Pendant toute cette pénible période pour Dre Olivieri, l'ACPPU lui a offert un solide appui en intercédant auprès de la direction de l'hôpital des enfants malades, de l'hôpital de Toronto et de l'Université de Toronto.
L'University of Toronto Faculty Association a déposé des griefs au nom des Drs Olivieri, Durie, Gallie et Chan, accusant l'université d'avoir omis de protéger leur liberté universitaire et de les protéger contre la discrimination, le harcèlement et l'intimidation.

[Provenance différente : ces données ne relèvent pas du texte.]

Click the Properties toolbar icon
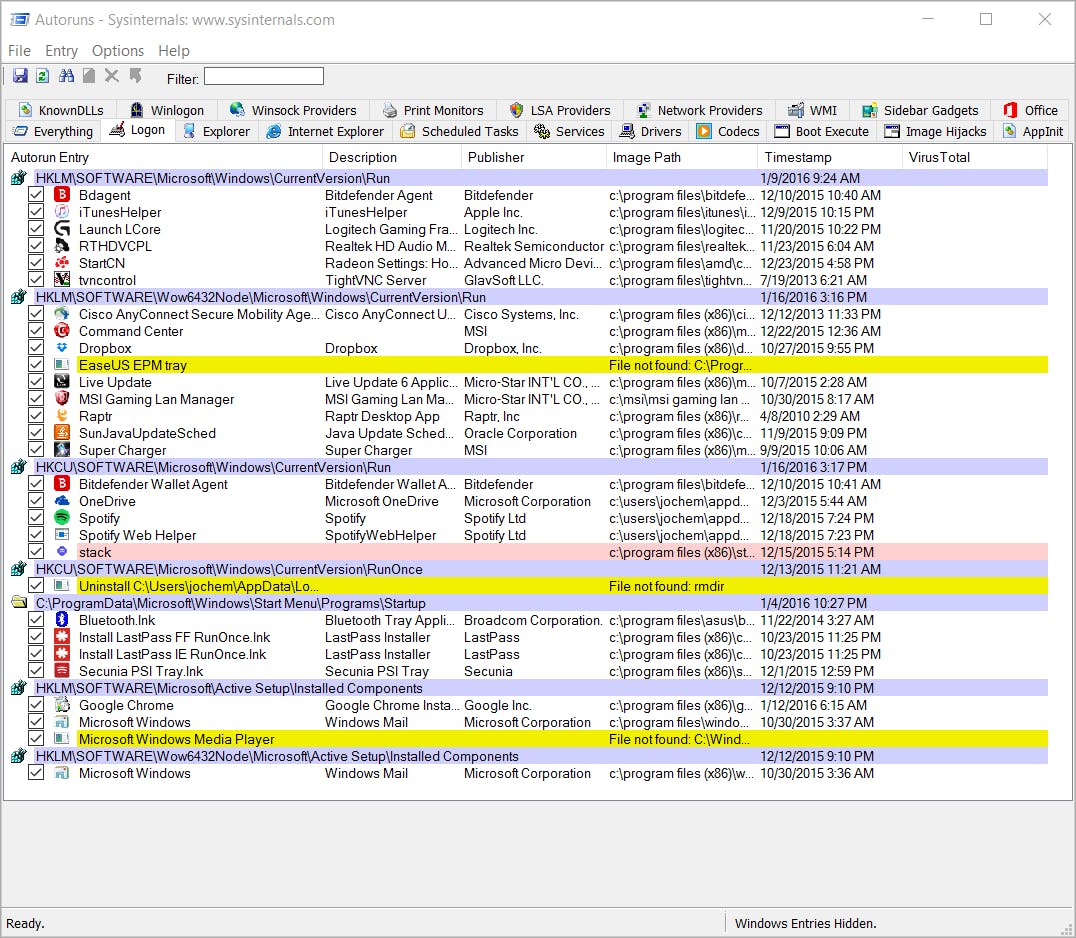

L'UFTA a également déposé un grief au nom de l'association, accusant l'université d'avoir violé les politiques garantissant aux professeurs certains droits et certaines libertés. Ironie du sort, l'administration de l'hôpital des enfants malades, après s'être réunie à huis clos avec ses «chefs», a limogé Dre Olivieri de son poste de directrice du programme d'hémoglobinopathie le même jour, en riposte à une lettre que ses avocats avaient envoyée à l'hôpital.
La lettre faisait référence aux origines ethniques des patients suivis dans le cadre du programme du Dre Olivieri et précisait que leur nombre était passé de 150 à 450, alors que le soutien clinique avait diminué de 42 p. 100. La lettre demandait une aide supplémentaire pour permettre au Dre Olivieri de respecter les conditions de ses subventions de recherche et de continuer à superviser les soins clinique de ses patients.
D'après le procès-verbal de la réunion à l'hôpital des enfants malades, rendu public depuis, l'administration aurait trouvé odieux et inexact que l'on ait insinué dans cette lettre que l'hôpital avait fermé les yeux sur un accès différentiel aux traitements pour les enfants et leurs familles fondé sur l'origine raciale et ethnique.
Questions non réglées
En janvier, l'UFTA a prévenu l'administration de l'Université de Toronto de ne pas renouveler l'entente d'affiliation avec l'hôpital des enfants malades, qui a pris fin le 31 décembre, tant que les droits et les libertés des professeurs de cliniques ne seraient pas garantis totalement. Deux jours plus tard, l'université a renouvelé l'entente de toute urgence pour un an sans les protections nécessaires. L'UFTA a alors aussitôt ajouté ce problème au grief déposé au nom de l'association.
Peu de temps après, l'ACPPU a pris des dispositions pour réunir à Toronto les Drs Nathan et Weatherall, ainsi que le Dr John Porter, professeur de médecine au University College de Londres, et le Dr Alan Schechter de Bethesda, au Maryland, afin qu'ils prêtent main forte aux efforts visant à réintégrer Dre Olivieri dans ses fonctions.
À la demande de l'ACPPU, les Drs Porter et Schechter ont entrepris un examen scientifique du programme clinique du Dre Olivieri à l'hôpital des enfants malades et à l'hôpital de Toronto tandis que les Drs Nathan et Weatherall ont cherché à obtenir un règlement satisfaisant. Le rapport sur le programme clinique sera rendu public sous peu.
«En fin de compte, et c'est à son honneur, l'université a pris la bonne décision», a déclaré Bill Graham. «La direction a fait pression sur l'hôpital pour qu'elle réintègre Dre Olivieri dans ses fonctions à la direction du programme. Toutefois, il faudra enquêter en profondeur sur le scandale à l'hôpital des enfants malades.»
Le Comité de la liberté universitaire et de la permanence de l'emploi de l'ACPPU étudiera la possibilité de mener une enquête indépendante à sa prochaine réunion au début de mars.
Traduit de l'article «CAUT Brokers Settlement in Olivieri Case».